I kind of look at this as being the minimum amount of training we want to do. A lot of times we’ll start a discussion during the CoP time and then later add a few additional hours / meetings to follow up on the topics.

I tend to like doing CoPs that are hands on. Have a mirror board or mindmap, or something and then we have a facilitator who works through the topic with people.

Our team is small, only about 5-6 in the testing group but I’ve run CoPs with as few as 3 people.

Yes, but it can be a bit broadcast rather than collaborative meaning people don’t see the value in it.

Organisationally the idea of a CoP is quite new so people don’t know what they want from it / how to engage. Instead they favour focusing on their project teams to solve problems. This means potentially solving the same problem many times, but when people are up against deadlines I’m not sure they see that as an issue.

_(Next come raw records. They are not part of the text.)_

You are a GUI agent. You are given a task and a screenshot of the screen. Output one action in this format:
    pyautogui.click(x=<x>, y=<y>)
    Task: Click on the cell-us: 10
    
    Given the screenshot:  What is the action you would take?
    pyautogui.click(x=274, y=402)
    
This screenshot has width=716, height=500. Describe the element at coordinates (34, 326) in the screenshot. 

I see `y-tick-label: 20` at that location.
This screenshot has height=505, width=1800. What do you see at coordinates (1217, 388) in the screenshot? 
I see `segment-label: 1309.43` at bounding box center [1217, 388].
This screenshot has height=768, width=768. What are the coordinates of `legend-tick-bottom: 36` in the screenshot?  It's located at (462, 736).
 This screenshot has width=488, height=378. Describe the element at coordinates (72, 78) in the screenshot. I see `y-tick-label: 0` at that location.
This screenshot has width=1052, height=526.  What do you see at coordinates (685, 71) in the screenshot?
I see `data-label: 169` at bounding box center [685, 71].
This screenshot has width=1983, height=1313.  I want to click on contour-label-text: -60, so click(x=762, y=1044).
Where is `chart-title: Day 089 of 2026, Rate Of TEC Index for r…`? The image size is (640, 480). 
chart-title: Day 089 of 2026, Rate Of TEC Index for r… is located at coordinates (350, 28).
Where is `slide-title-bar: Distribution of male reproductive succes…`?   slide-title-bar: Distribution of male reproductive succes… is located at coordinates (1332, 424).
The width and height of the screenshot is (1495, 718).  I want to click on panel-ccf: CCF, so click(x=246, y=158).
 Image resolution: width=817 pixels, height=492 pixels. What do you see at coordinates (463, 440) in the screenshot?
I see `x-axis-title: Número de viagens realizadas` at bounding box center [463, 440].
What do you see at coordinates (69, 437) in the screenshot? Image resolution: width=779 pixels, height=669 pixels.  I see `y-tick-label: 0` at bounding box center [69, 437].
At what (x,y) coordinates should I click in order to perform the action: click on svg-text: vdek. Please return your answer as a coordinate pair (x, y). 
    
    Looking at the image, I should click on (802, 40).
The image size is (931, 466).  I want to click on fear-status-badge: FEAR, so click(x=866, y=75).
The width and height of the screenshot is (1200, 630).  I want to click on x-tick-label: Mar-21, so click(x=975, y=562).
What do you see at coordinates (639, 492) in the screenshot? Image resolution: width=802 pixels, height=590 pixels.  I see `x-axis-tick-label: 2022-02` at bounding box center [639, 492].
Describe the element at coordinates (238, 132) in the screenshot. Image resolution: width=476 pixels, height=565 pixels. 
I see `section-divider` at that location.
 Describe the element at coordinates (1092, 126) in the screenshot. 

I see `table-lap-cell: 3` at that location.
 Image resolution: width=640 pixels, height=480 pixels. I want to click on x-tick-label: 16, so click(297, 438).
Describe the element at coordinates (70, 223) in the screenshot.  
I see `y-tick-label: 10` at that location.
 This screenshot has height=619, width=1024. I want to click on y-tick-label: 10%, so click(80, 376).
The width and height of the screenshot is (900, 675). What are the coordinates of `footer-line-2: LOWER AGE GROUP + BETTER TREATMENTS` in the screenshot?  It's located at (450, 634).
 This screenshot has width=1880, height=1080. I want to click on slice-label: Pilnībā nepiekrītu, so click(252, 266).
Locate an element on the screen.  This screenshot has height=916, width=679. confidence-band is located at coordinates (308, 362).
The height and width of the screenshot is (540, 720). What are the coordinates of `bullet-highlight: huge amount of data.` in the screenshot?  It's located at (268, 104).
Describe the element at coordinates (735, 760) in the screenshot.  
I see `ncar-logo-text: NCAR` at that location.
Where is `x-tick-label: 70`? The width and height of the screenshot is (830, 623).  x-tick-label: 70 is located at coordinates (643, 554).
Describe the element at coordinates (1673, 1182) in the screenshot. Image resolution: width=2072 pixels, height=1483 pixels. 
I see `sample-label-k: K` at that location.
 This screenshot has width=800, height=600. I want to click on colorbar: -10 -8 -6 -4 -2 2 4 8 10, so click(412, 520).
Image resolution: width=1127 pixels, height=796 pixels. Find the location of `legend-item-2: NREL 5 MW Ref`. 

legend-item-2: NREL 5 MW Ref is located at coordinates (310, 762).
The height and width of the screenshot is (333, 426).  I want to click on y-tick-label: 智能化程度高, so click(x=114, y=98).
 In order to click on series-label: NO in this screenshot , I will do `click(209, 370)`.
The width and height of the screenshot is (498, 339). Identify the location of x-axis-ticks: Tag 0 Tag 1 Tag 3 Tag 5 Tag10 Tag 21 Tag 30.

Yes I have worked mostly in service based organizations wherewe have a dedicated community of practice.

What we do there mostly is activities related to testing like
1.POC’s for new projects
2.Training a bunch of people on the latest trends and technologies
3.Evaluating tools and procuring licenses
4.Publishing whitepapers

The organization has no testers.

We don’t have a “testing CoP” but rather a “Quality Circle” which includes all kinds of people from the product engineering department and it’s different teams - QAs, developers, product managers, support engineers, devOps, etc.

The goal of the circle is to discuss different software quality related issues and opportunities, work on the quality strategy and roadmap, vent a bit about currently problems and take topics and ideas back to the teams.

Since quality is the responsibility of everyone, this is what we are doing - including everyone. Also, making sure that people don’t only think software quality = bugs, but rather software quality consists of so many other things that we all can influence and change.